Keywords: Facial expression, Attention, Emotion, Eye tracking, Infant

Salient emotional and social cues exert prominent influences on perception and attention. In particular, facial signals of threat, such as angry and fearful faces, engage brain systems (e.g., the amygdala) involved in generating increased vigilance and enhanced perceptual and attentional functioning (Phelps, 2006). In situations where there is a competition of attentional resources between different stimuli, attention has been shown to be preferentially allocated to fearful over simultaneously presented neutral faces (Holmes, Green, & Vuilleumier, 2005; Pourtois, Grandjean, Sander, & Vuilleumier, 2004). Neuroimaging and event-related brain potential (ERP) measurements have shown enhanced neural responses to fearful faces in the extrastriate visual processing areas (e.g., Leppänen, Hietanen, & Koskinen, 2008; Morris et al., 1998). It has been suggested that modulation of cortical sensory excitability by the amygdala may partly account for the enhanced processing of fearful faces (Vuilleumier, 2005). The amygdala may respond differentially to changes in some relatively simple facial features that are “diagnostic” for signals of threat, which may account for the findings of enhanced amygdala activation to fearful eyes presented in isolation (Whalen et al., 2004) or embedded in a neutral face (Morris, deBonis, & Dolan, 2002). Moreover, it has been shown that fearful eyes alone are sufficient for enhanced detection of fearful faces in rapidly changing visual displays (Yang, Zald, & Blake, 2007). Visual information around the eyes is processed first when identifying facial expressions (Schyns, Petro, & Smith, 2007), and the general tendency to direct attention to the eyes in a face depends on an intact amygdala (Adolphs et al., 2005). These findings point to a crucial role for the enlarged eyes in fearful faces acting as a simple diagnostic feature activating emotion-related brain systems and enabling rapid identification of faces as fearful.

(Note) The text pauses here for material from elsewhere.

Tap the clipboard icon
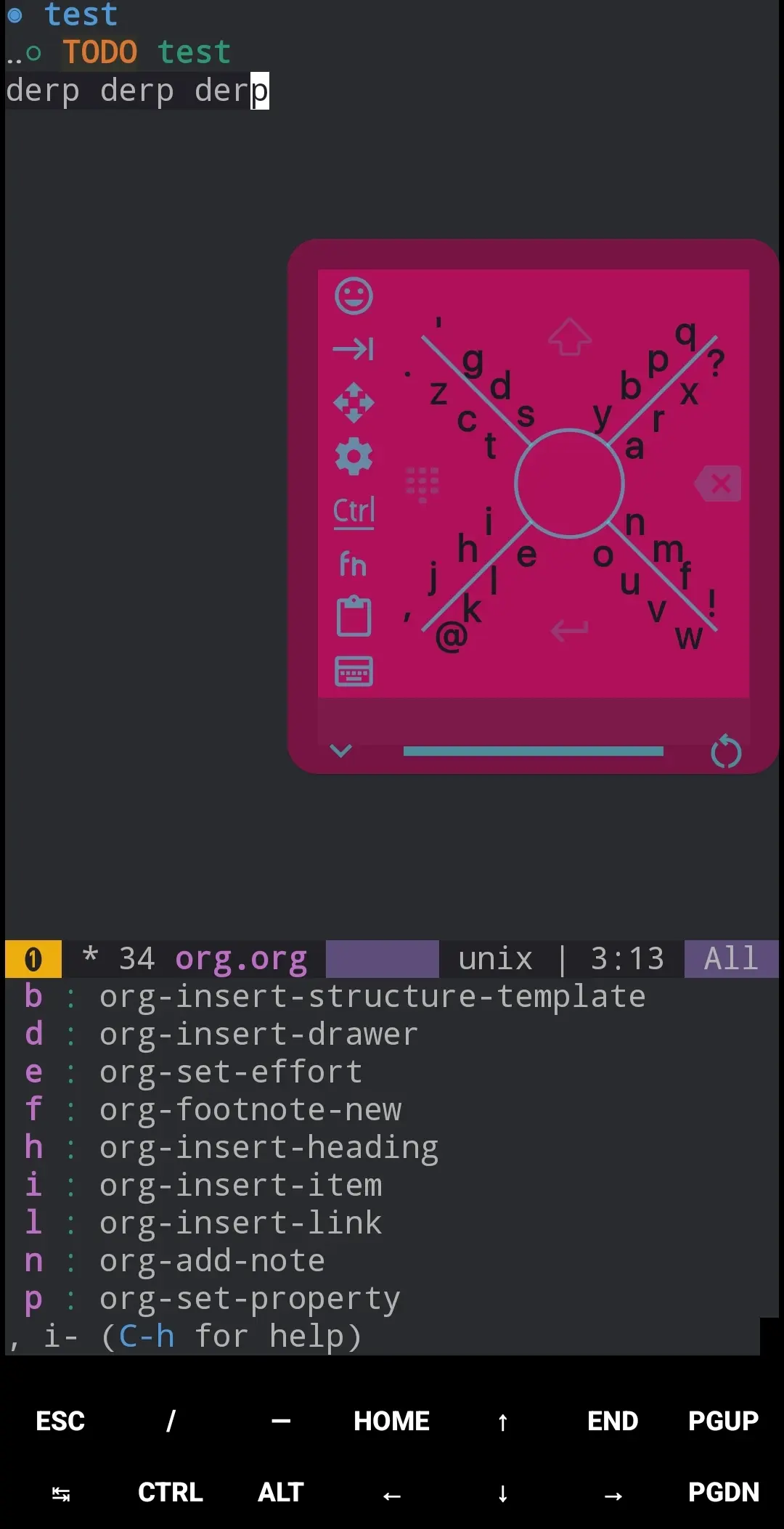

Studies investigating the ontogeny of emotional face processing suggest that the attentional bias towards fearful facial expressions may develop by the second half of the first year. Seven-month-old infants spontaneously look longer at fearful faces when they are presented simultaneously with happy faces (Kotsoni, de Haan, & Johnson, 2001; Leppänen, Moulson, Vogel-Farley, & Nelson, 2007; Nelson & Dolgin, 1985; Peltola, Leppänen, Mäki, & Hietanen, in press). In ERP measurements, a negative amplitude deflection at frontocentral recording sites approximately 400 ms after stimulus onset has been shown to be larger for fearful than happy faces in 7-month-olds (Leppänen et al., 2007; Nelson & de Haan, 1996; Peltola et al., in press). This ‘Negative central’ (Nc) component is considered to reflect the strength of attentional orienting response to salient, meaningful, and, in visual memory paradigms, to infrequent stimuli (see de Haan, 2007, for a review).

It has been further shown that infants’ looking time bias towards fearful faces may reflect an influence of fearful emotional expressions on the disengagement of attention. In spatial orienting, disengagement is considered as the process by which the focus of attention is terminated at its current location in order to shift attention to a new location (Posner & Petersen, 1990). The ability to disengage attention from stimuli under foveal vision is well-developed by 6 months of age (Johnson, 2005a). To examine whether fearful facial expressions affect attentional disengagement in infants, we (Peltola, Leppänen, Palokangas, & Hietanen, 2008) employed a gap/overlap task in which the infant was first presented with a face stimulus on the center of the screen followed by a peripheral target stimulus (i.e., a checkerboard pattern) acting as an exogenous cue to orient attention to its location. On overlap trials, the face remained on the screen during target presentation. Thus, the infant had to disengage his/her attention from the face in order to shift attention to the target (cf. Colombo, 2001). We found that infants made less saccades toward the targets when the central stimulus was a fearful face as compared to targets following a happy face or a matched visual noise control stimulus. Thus, infants showed an increased tendency to remain fixated on fearful faces, consistent with evidence from adult studies that attention tends to be held longer by fearful facial expressions (Georgiou et al., 2005).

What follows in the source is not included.